#### Documento de origem
===============

SALVADOR, BA (FOLHAPRESS) - Um encontro com Pelé, uma visita à irmã Dulce e um vencedor do Oscar. São os bastidores da gravação de um filme que resultou numa inesperada conexão cultural entre Jorge Amado e Dorival Caymmi com o cinema americano e o presidente russo Vladimir Putin.
Na casa da família Fraser, em Salvador, essas histórias estão em um diário deixado pela americana Marian Fraser, morta em 2018. Entre setembro e dezembro de 1969, ela foi uma espécie de faz tudo, inclusive atriz, na produção do filme "The Sandpit Generals", uma adaptação do livro "Capitães da Areia", de Jorge Amado.
Lançado em 1937, o romance mostra a vida de um grupo de crianças que vivem pelas ruas de Salvador e precisam roubar para sobreviver, lideradas pelo personagem Pedro Bala. Pouco depois de seu lançamento, 808 exemplares de "Capitães da Areia" foram queimados por ordens da ditadura do Estado Novo. A obra foi acusada de conter propaganda comunista e de ser nociva à sociedade.
Dirigido, escrito e produzido por Hall Bartlett, o filme foi rodado em Salvador e na ilha de Itaparica, mas só fez sucesso -e foi um grande sucesso, mesmo- na União Soviética, exercendo fascínio no imaginário cultural dos russos até hoje. Futuro presidente da Rússia, o jovem Vladimir Putin viu sua infância retratada na tela.
"Afinal, criei-me no pátio, onde a autoafirmação de uma criança se manifesta de maneira totalmente diversa. Viver no pátio e criar-se nele é equivalente a viver numa selva. É muito parecido. No pátio, a vida é livre. A vida na rua é, em si mesma, muito livre. Exatamente como no filme 'The Sandpit Generals'", escreveu Putin em suas memórias.
Figura proeminente da colônia americana em Salvador, Marian Fraser foi atriz de teatro em Nova York, nos anos 1940. Em 1953, casou-se com um baiano de família escocesa, que conhecera num cruzeiro, e veio morar em Salvador.
"Ela fez amizade com o ator John Rubinstein, que é um nome reconhecido hoje em dia em Hollywood. Ele não é ponta, mas é um coadjuvante de respeito", diz o escritor baiano Ian Fraser, neto de Marian, sobre um dos atores do filme, que depois participou das séries "ER", "24 Horas", "Friends", "Law & Order" e "House", mantendo contato com Marian até o fim da vida dela.

===============

#### Exercício proposto
Retorne, sem qualquer alteração, o trecho do texto sobre o filme baseado em "Capitães da Areia" compreendido entre "Dirigido, escrito e" e "morar em Salvador.", inclusive.

#### Extrato de dados
===============

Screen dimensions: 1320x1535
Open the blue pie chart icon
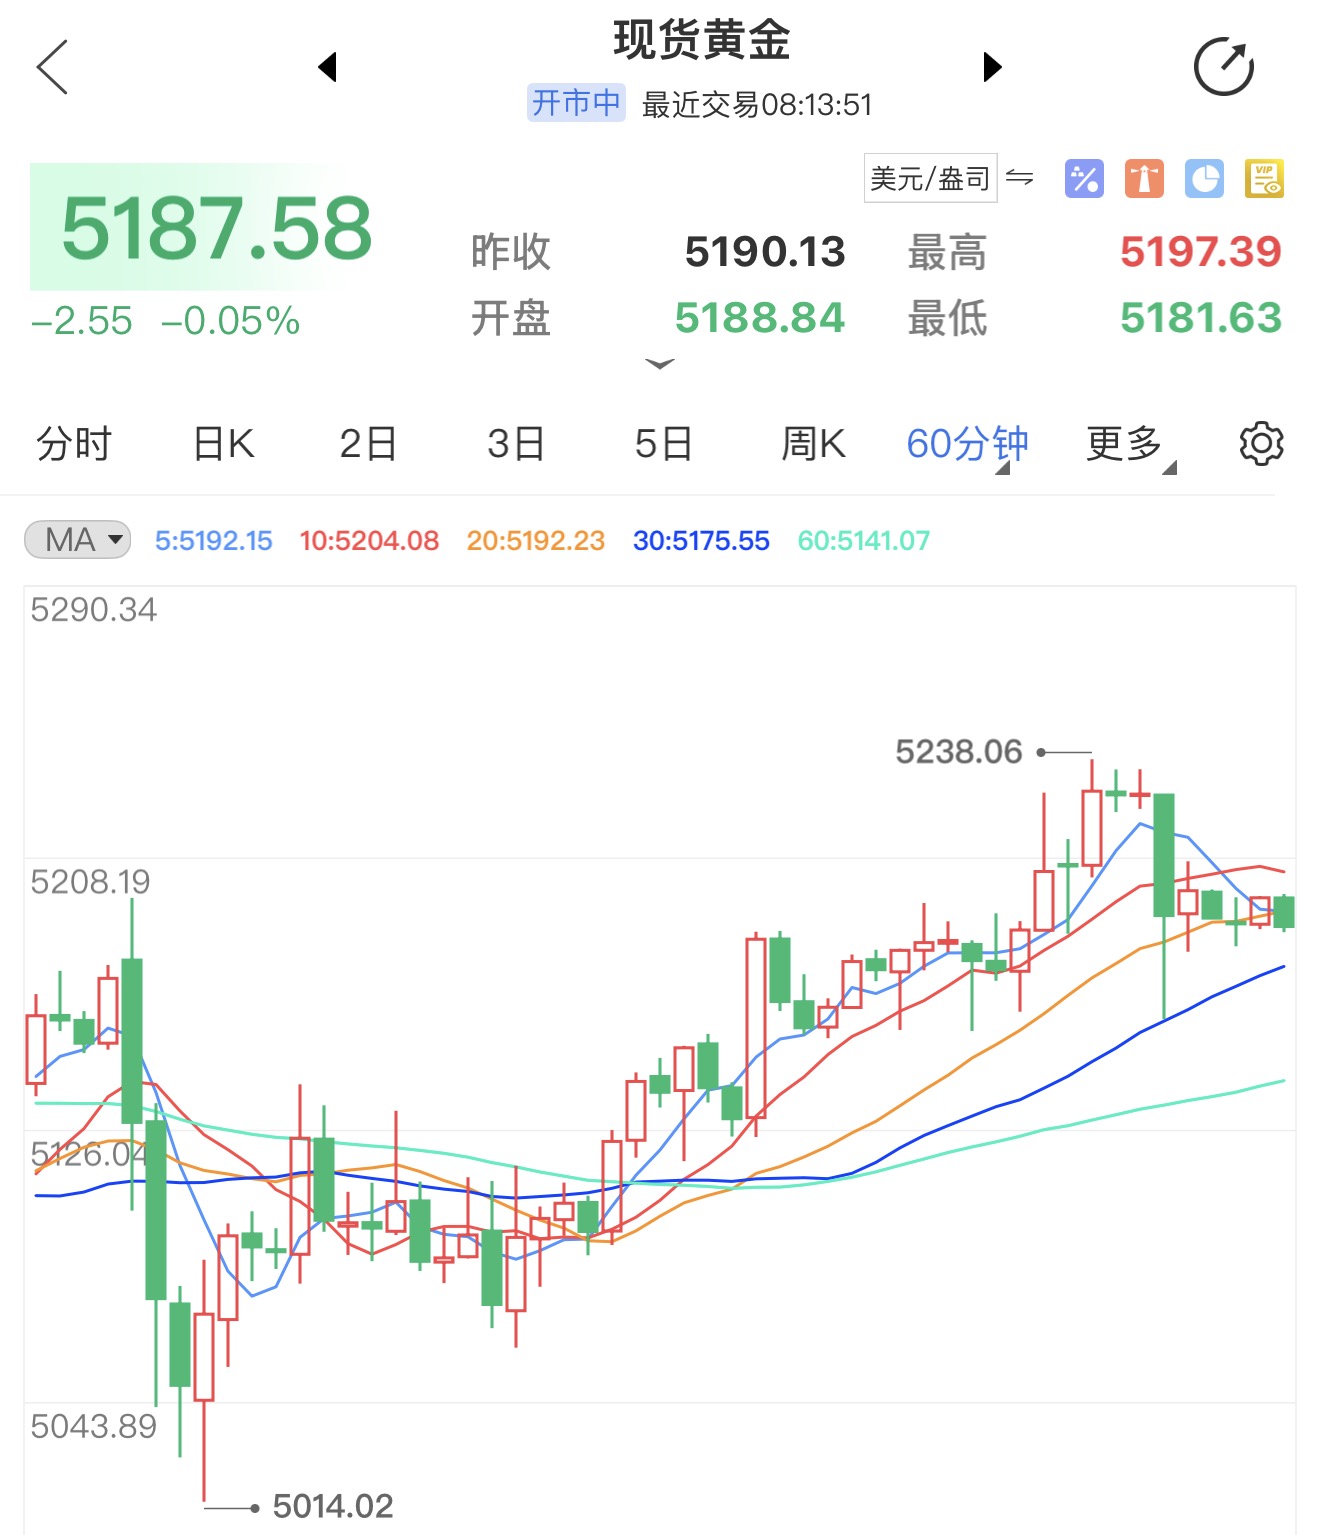[1204, 179]
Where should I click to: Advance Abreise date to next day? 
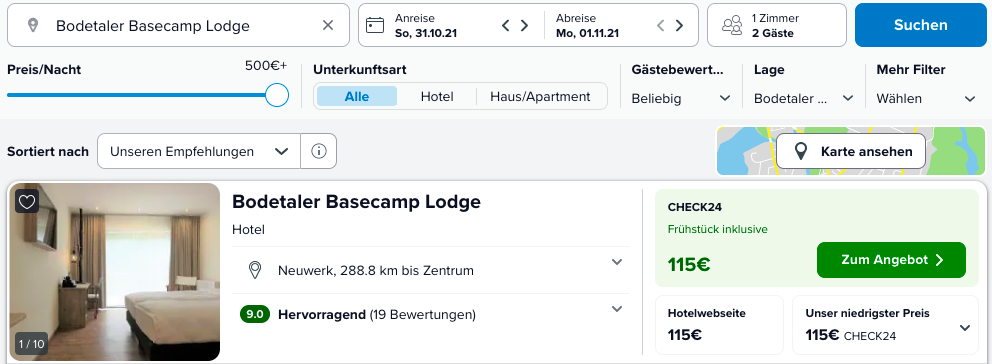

===============

#### Resolução
Dirigido, escrito e produzido por Hall Bartlett, o filme foi rodado em Salvador e na ilha de Itaparica, mas só fez sucesso -e foi um grande sucesso, mesmo- na União Soviética, exercendo fascínio no imaginário cultural dos russos até hoje. Futuro presidente da Rússia, o jovem Vladimir Putin viu sua infância retratada na tela.
"Afinal, criei-me no pátio, onde a autoafirmação de uma criança se manifesta de maneira totalmente diversa. Viver no pátio e criar-se nele é equivalente a viver numa selva. É muito parecido. No pátio, a vida é livre. A vida na rua é, em si mesma, muito livre. Exatamente como no filme 'The Sandpit Generals'", escreveu Putin em suas memórias.
Figura proeminente da colônia americana em Salvador, Marian Fraser foi atriz de teatro em Nova York, nos anos 1940. Em 1953, casou-se com um baiano de família escocesa, que conhecera num cruzeiro, e veio morar em Salvador.